Zulfiqar Ali ,Muhammad Masood Khokhar,Sosan Shahid, Shahid Mahmood ,Sohail Tufail. Frequency and Outcomes of Arrhythmias. JRMC [Internet]. 2013 Jun. 30 [cited 2024 Apr. 19];17(1). Available from: https://journalrmc.com/index.php/JRMC/article/view/494

Abstract

Background: To determine the types, characteristics, treatment and outcome of cardiac tachyarrhythmias.
Methods: In this cross sectional study, 78 patients with symptomatic cardiac tachyarrhythmias were assessed for age, sex, associated cardiovascular risk factors and treatment options. Monitoring was done for cardiac tachyarrhythmias at presentation or during hospital stay with documentation of the arrhythmias from the cardiac monitor memory and/or instant 12-lead ECG.

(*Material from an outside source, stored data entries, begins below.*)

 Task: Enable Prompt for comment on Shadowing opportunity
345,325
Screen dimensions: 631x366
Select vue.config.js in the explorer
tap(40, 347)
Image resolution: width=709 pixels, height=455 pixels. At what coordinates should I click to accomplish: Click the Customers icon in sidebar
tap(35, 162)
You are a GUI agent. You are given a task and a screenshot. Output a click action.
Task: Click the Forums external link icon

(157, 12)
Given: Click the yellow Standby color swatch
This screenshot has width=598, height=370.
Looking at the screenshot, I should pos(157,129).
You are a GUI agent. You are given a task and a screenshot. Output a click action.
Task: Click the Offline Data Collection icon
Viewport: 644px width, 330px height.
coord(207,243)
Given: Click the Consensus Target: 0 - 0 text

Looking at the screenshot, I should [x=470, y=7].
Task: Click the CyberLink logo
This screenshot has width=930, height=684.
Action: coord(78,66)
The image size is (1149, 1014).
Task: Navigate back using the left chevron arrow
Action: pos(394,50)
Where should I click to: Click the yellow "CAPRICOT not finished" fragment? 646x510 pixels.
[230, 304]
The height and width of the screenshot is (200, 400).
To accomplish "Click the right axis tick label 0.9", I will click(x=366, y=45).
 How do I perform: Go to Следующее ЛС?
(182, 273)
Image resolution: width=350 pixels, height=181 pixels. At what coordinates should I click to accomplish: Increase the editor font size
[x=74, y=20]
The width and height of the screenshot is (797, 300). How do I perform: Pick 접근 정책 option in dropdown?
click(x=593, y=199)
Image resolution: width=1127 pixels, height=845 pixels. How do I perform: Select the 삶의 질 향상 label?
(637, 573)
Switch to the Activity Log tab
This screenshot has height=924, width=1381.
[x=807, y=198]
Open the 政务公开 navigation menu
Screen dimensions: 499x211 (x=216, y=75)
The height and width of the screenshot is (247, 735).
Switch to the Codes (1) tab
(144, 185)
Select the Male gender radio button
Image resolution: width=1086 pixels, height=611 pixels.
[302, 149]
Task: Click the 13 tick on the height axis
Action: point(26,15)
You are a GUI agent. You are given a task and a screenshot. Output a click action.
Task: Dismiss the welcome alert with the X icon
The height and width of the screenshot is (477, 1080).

Results: Mean age was 57.1 years. Male to female ratio was 1.38:1. Major cardiovascular risk factors were encountered in 58% of the patients. Tachyarrhythmias occurred in 42% patients without any associated risk factor. Only 28% of patients with ventricular tachycardia (VT) were managed with drugs alone. Defibrillation was required in all the patients with ventricular fibrillation (VF). All the patients with pulseless VT (33%) were defibrillated but the stable VT with pulse were treated with antiarrhythmic drug (28%) and unstable VT with pulse (72%) received synchronized cardioversion. The patients with SVT were treated with drugs alone (33%), drugs followed by cardioversion (45%) and cardioversion alone (22%). Inj. Verapamil 5 mg (either alone or prior to cardioversion) was given to 78% patients with SVT as compared to cardioversion alone (22%). Verapamil was given as monotherapy (43%), verapamil + beta blockers (29%), verapamil + amiodarone (21%), and combination of all three antiarrhythmic drugs to 7% patients. Pharmacological therapy was also offered to patients who presented with stable AF with fast ventricular rate, which included beta blockers 50% (4/8), amiodarone to 12.5% (1/8), digoxin to 25% (2/8), and combination of beta blockers and amiodarone 12.5% (1/8) patients.
Conclusion: Wide complex tachyarrhythmias like ventricular tachyarrhytmias and ventricular fibrillation are common. Electrical therapy is a preferred choice to treat any form of tachyarrhythmia. Atrial fibrillation is the most treatment-resistant tachyarrhythmia.